> **Yang Harus Dikerjakan**:
Menurut teks tentang pernikahan FP di bawah ini, kapan FP mengetahui bahwa istrinya sudah hamil dengan lelaki lain?

> **Teks Sumber**:
+ + + + +

Ilustrasi pernikahan (Gambar oleh StockSnap dari Pixabay)

Tak ada yang bercita-cita cerai atau pisah setelah menikah. Namun, kadang takdir sering tak bisa diterima nalar. Seperti takdir yang harus dijalani FP. Pria 29 tahun itu menikah dengan seorang wanita yang dicintainya, namun setelah menikah barulah dia tahu istrinya tidak perawan dan ingin membatalkan pernikahan.

FP sebenarnya tidak keberatan jika istrinya tidak perawan, dia bisa menerima setiap orang pernah melakukan kesalahan. Namun, kenyataan pahit bahwa istrinya sudah hamil dengan lelaki lain diketahuinya saat bulan madu. Rasa dimanfaatkan oleh istri dan keluarganya membuatnya ingin membatalkan pernikahan. Ibarat sudah jatuh tertimpa tangga.

Setelah mengetahui telah dibohongi dengan kenyataan yang tidak menyenangkan ini, masih ditambah lagi dengan permohonan istri dan keluarganya agar dia tidak menceraikan istri atau membatalkan pernikahannya. FP pun menyesal karena terburu-buru menikah.

+ + + + +

> **Informasi Hasil Ekstraksi**:
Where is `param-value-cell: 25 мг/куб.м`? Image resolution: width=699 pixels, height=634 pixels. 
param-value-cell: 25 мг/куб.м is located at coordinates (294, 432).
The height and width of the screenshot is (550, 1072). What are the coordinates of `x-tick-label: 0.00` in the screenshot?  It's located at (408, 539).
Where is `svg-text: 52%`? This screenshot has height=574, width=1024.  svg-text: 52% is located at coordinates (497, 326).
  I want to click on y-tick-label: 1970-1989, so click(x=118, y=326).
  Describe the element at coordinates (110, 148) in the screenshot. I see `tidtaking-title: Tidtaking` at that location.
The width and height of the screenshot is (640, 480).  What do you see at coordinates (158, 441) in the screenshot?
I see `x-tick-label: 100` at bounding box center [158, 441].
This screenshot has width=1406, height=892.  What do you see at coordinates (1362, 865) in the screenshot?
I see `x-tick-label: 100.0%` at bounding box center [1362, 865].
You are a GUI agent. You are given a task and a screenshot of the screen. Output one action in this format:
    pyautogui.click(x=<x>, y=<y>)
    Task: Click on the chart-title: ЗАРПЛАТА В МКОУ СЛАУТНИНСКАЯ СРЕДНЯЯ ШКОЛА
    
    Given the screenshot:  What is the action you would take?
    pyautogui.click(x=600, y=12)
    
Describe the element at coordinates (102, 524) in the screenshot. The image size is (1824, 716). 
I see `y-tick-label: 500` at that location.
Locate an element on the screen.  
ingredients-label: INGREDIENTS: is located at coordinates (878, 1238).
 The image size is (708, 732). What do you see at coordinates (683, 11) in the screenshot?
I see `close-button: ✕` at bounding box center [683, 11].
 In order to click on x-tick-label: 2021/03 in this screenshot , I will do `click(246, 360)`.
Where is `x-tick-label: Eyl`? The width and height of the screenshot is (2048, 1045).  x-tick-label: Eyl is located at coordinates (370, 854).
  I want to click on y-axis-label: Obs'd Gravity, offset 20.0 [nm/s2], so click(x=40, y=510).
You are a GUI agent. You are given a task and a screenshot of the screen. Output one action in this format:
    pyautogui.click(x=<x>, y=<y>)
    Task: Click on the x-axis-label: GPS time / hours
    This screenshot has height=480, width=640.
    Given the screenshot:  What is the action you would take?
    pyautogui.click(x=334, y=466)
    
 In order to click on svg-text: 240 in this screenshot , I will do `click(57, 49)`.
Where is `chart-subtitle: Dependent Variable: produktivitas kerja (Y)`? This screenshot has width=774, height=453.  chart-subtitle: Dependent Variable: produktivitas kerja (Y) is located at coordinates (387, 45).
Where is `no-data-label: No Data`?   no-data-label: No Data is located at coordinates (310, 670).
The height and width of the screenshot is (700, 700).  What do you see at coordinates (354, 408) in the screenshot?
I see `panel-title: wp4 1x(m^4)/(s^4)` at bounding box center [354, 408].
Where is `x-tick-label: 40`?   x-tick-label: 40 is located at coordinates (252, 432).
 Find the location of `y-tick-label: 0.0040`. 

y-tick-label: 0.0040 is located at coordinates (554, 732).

+ + + + +

> **Jawaban Tugas**:
Saat bulan madu.